Mas pouco se falou do tema na CES. Apenas na área de exposição das startups dedicadas à saúde se podia ouvir algo sobre o assunto. O alerta era dado por Carlo Perez, criador da Swift Medical, uma aplicação que aconselha as pessoas a cuidar de feridas crónicas com base em informação visual (o sistema usa a câmara do telemóvel para analisar se a ferida está bem limpa ou a infectar). A privacidade do sistema é essencial.

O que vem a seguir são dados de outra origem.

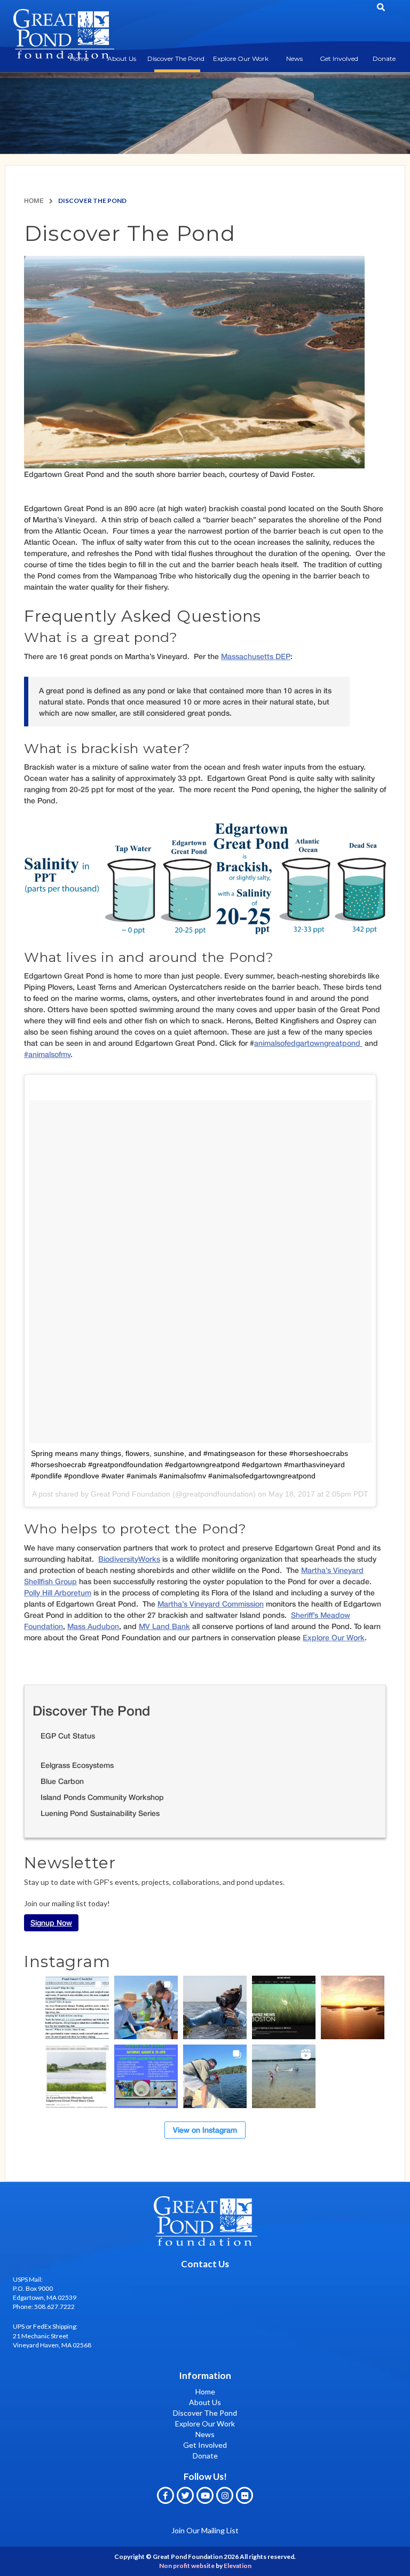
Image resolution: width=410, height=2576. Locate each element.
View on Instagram (205, 2129)
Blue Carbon (62, 1781)
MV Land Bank (164, 1626)
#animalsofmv (47, 1054)
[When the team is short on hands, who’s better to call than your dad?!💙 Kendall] (215, 2076)
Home (34, 201)
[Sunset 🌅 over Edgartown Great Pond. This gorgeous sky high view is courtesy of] (352, 2007)
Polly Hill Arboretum (57, 1592)
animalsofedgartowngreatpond (308, 1042)
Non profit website (187, 2566)
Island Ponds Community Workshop (102, 1797)
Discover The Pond (175, 58)
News (294, 58)
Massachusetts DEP (255, 656)
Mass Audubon (93, 1626)
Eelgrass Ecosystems (77, 1764)
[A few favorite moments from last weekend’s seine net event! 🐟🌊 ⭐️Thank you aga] (284, 2076)
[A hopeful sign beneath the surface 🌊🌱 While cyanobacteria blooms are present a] (77, 2076)
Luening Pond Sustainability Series (100, 1813)
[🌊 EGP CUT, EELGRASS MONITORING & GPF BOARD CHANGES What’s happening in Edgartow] (215, 2007)
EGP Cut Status (68, 1735)
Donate (384, 58)
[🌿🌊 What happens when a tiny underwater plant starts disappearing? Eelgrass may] (284, 2007)
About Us (121, 58)
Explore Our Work (241, 58)
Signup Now (51, 1922)
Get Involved (339, 58)
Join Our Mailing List (205, 2530)
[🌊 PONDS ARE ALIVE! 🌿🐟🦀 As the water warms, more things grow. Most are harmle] (77, 2007)
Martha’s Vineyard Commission (210, 1603)
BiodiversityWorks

“Temos muitas pessoas a utilizar a nossa plataforma. O primeiro passo é garantir que fazemos uma boa curadoria dos dados, que todas as pessoas de quem temos informação nos deram essa informação, e que está a ser anonimizada”, diz Perez num pequeno palco no Eureka Park, a secção da CES dedicada a startups. Ao seu lado tinha Erin Locker, uma advogada norte-americana que nos últimos anos se tem dedicado a aconselhar startups a resolver problemas relacionados com privacidade. Entre mais de 300 palestras na CES, apenas quatro mencionaram a temática da privacidade de dados. Para Carlo Perez, a discrepância acentua o problema: “Um das barreiras que há nesta indústria é a falta de comunicação entre os engenheiros e a equipa legal, que é quem sabe o que é que se pode fazer. Não é só uma questão de conhecimento, é uma questão de cultura.”
E, como é hábito, a cultura da CES foi marcada por uma onda de positivismo onde empresas competiam todas por atenção, e os visitantes faziam filas para experimentar as ofertas. Temas mais difíceis foram preteridos porque importante parecia ser chegar ao fim da montanha-russa do Google, onde havia macarons ou fatias de pizza. Ou conseguir lugar nas apresentações de empresas como a Baidu (a dona do motor de busca que na China é o equivalente ao Google), onde o presidente atirou pandas de peluche aos visitantes. Outra opção era “navegar” pelos vários pavilhões a bordo dos carrinhos de golfe disponibilizados pela Yahama.
Para Gary Shapiro, esta visão positiva da tecnologia faz parte da equação: “A CES é um espaço em que as empresas podem contactar com pessoas de todo o mundo. E esse é parte do potencial que queremos manter.”